S’inspirer des autres

 

Or, saviez-vous que des travailleurs autonomes, pas si loin des journalistes, ont une loi qui les encadre et qui oblige leur employeur à leur offrir un tarif minimal au contrat? On appelle ces gens des caméraman, des preneurs de son, des maquilleurs, des scénaristes, et il y en a d’autres. Eh oui, tous ces artisans de la télé, eux qui débarquent dans des professions où règne pourtant une précarité croissante depuis les années 1990.

 

En d’autres termes, tout contractuel pour une émission de télé signe un contrat propre à son association, qui détermine entre autres choses le tarif minimal.

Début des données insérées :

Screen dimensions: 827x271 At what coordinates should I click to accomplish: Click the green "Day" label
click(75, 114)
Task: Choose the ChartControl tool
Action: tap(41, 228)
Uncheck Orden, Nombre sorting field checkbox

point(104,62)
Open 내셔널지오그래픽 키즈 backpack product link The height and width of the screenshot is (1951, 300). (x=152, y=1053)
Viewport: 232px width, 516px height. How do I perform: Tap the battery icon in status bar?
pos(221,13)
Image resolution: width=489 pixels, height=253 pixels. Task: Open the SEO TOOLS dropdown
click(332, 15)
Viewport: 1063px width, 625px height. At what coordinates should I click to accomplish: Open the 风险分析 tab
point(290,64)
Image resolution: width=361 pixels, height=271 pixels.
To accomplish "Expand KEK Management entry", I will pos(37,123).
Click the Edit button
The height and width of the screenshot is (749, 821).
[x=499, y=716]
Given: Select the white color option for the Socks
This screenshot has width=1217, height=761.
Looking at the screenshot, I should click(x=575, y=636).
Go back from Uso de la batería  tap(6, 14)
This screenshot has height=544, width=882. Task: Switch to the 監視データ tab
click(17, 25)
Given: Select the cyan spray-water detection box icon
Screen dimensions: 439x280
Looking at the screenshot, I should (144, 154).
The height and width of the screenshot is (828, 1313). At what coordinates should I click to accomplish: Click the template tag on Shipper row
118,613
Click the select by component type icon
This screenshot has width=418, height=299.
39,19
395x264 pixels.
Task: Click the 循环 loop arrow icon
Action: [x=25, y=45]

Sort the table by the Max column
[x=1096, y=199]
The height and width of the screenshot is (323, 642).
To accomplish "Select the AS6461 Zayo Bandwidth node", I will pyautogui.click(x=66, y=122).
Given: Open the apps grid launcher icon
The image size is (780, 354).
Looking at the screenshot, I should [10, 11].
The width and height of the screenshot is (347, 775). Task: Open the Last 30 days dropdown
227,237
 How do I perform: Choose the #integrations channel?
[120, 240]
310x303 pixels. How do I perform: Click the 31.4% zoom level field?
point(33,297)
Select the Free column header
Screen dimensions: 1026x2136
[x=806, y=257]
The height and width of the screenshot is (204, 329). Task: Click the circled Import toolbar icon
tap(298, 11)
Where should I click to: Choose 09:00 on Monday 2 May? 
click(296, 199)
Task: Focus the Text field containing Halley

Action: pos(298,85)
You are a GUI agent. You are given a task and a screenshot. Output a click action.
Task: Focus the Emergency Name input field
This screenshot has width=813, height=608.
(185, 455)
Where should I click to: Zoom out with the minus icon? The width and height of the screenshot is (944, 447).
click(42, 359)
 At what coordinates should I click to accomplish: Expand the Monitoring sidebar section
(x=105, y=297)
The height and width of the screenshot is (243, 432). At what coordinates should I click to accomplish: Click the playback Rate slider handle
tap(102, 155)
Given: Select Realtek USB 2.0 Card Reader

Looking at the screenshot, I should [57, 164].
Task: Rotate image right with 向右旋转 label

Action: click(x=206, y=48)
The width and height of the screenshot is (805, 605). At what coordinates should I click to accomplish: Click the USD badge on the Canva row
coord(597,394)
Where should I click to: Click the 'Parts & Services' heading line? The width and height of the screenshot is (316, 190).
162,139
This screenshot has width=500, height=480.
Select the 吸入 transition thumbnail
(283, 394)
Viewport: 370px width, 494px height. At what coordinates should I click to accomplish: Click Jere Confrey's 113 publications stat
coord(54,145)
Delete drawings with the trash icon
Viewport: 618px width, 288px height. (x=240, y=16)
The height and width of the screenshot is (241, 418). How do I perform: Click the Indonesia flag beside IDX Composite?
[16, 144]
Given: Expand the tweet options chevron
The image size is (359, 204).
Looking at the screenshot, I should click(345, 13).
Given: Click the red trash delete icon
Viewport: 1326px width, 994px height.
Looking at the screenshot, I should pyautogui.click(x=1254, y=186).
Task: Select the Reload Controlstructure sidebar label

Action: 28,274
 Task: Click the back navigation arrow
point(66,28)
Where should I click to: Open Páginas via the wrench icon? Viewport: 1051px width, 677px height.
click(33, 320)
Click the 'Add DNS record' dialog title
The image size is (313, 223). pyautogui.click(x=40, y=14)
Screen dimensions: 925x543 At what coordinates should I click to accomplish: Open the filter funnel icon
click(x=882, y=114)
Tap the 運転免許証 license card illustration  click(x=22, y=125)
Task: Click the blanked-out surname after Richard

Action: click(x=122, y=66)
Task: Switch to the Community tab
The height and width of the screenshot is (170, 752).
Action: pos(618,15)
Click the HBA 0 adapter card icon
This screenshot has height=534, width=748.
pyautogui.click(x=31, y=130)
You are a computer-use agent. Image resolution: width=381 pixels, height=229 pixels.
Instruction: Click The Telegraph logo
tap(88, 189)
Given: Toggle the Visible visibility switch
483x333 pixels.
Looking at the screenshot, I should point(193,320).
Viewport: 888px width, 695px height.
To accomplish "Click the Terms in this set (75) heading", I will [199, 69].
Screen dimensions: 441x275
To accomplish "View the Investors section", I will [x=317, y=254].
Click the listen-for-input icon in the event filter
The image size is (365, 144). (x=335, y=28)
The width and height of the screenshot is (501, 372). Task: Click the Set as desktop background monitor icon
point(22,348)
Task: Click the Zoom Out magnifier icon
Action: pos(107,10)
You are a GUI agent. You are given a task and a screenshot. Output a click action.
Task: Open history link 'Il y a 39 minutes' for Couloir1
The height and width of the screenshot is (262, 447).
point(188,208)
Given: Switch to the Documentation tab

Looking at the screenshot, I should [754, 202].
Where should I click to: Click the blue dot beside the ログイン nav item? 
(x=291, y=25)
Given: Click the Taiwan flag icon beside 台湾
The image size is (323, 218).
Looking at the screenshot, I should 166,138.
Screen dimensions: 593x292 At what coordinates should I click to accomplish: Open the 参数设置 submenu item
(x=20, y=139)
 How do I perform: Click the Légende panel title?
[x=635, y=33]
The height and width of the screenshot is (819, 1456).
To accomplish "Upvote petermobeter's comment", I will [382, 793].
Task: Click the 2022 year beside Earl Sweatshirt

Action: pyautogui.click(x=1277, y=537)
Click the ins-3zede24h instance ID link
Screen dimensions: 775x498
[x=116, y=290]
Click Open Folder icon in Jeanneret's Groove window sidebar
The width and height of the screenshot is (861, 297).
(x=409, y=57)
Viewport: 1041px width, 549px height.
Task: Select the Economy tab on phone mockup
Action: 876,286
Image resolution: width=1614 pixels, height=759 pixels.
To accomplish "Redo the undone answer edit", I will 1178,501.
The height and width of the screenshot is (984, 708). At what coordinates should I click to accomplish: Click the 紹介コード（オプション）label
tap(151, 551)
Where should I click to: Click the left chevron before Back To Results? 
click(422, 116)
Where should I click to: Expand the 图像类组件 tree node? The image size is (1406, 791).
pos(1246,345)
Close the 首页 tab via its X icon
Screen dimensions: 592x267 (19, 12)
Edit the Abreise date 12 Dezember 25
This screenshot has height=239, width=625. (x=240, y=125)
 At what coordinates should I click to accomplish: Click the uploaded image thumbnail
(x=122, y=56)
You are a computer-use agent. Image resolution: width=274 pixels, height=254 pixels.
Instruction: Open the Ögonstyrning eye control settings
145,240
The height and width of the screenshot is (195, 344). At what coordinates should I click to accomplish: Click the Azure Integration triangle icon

Inutile de dire que ce tarif à la journée ou au forfait a augmenté en fonction de l’inflation depuis 30 ans. Et s’il en est ainsi, ce n’est pas parce que les producteurs télé ont une bonté d’âme qui échapperait aux éditeurs. Ce n’est pas non plus parce que le secteur de la télé serait imperméable à la crise des médias. C’est tout bêtement parce qu’une loi oblige les producteurs télé à payer un tarif minimum, et qu’aucune loi n’oblige les éditeurs à le faire.

 

À trop se concentrer sur l’idée que le pigiste est un « entrepreneur », c’est-à-dire un individu dont le succès repose sur son seul talent, on a balayé sous le tapis l’alternative de la loi ou du « contrat minimum garanti » (appelé aussi contrat-type). Certains y voyaient un héritage du syndicalisme, mot honni. D’autres y voyaient la lourde patte d’un gouvernement interventionniste; oubliant un peu vite que partout où le gouvernement intervient d’ores et déjà –subventions aux magazines, à la production télé, Radio-Canada– ceux qui ont mis en place ces systèmes ont également mis en place des garde-fous.

 

Qu’on ne se méprenne pas, une telle loi ne résoudrait pas la crise de la presse. Mais s’il y en avait une, ce ne sont pas seulement les journalistes qui en sortiraient gagnants. Des éditeurs se retrouveraient devant des pigistes qu’ils garderaient plus longtemps dans leur orbite. Le public y gagnerait de la meilleure information, parce qu’un pigiste mieux payé peut consacrer plus de temps à des reportages fouillés.

 

Certes, une poignée d’éditeurs indépendants, ceux qui sont véritablement en manque de moyens, pourrait légitimement craindre une hausse obligatoire du tarif au feuillet –mais il faudrait faire le calcul pour comprendre ce que ça représenterait comme facture à la fin de l’année et imaginer une formule qui ne les désavantagerait pas.

 

Dans la foulée de l’affaire Desjardins, plusieurs lecteurs ont demandé ce qu’ils pouvaient faire. Eh bien il n’y a pas 36 solutions : il y a du lobbying à faire par les journalistes et par tous ceux qui ont à coeur une information de qualité. Tous ceux pour qui cette profession n’a pas les moyens de continuer à perdre des David Desjardins chaque année. Certains éditeurs et rédacteurs en chef seraient même les premiers à appuyer une campagne menée par leurs associations, par l’AJIQ et par la FPJQ, réclamant une loi pour soutenir le journaliste en général, et le journaliste à la pige en particulier. Sans quoi il y aura beaucoup de ces Desjardins que le marché, tel qu’il est devenu, s’avère incapable de soutenir.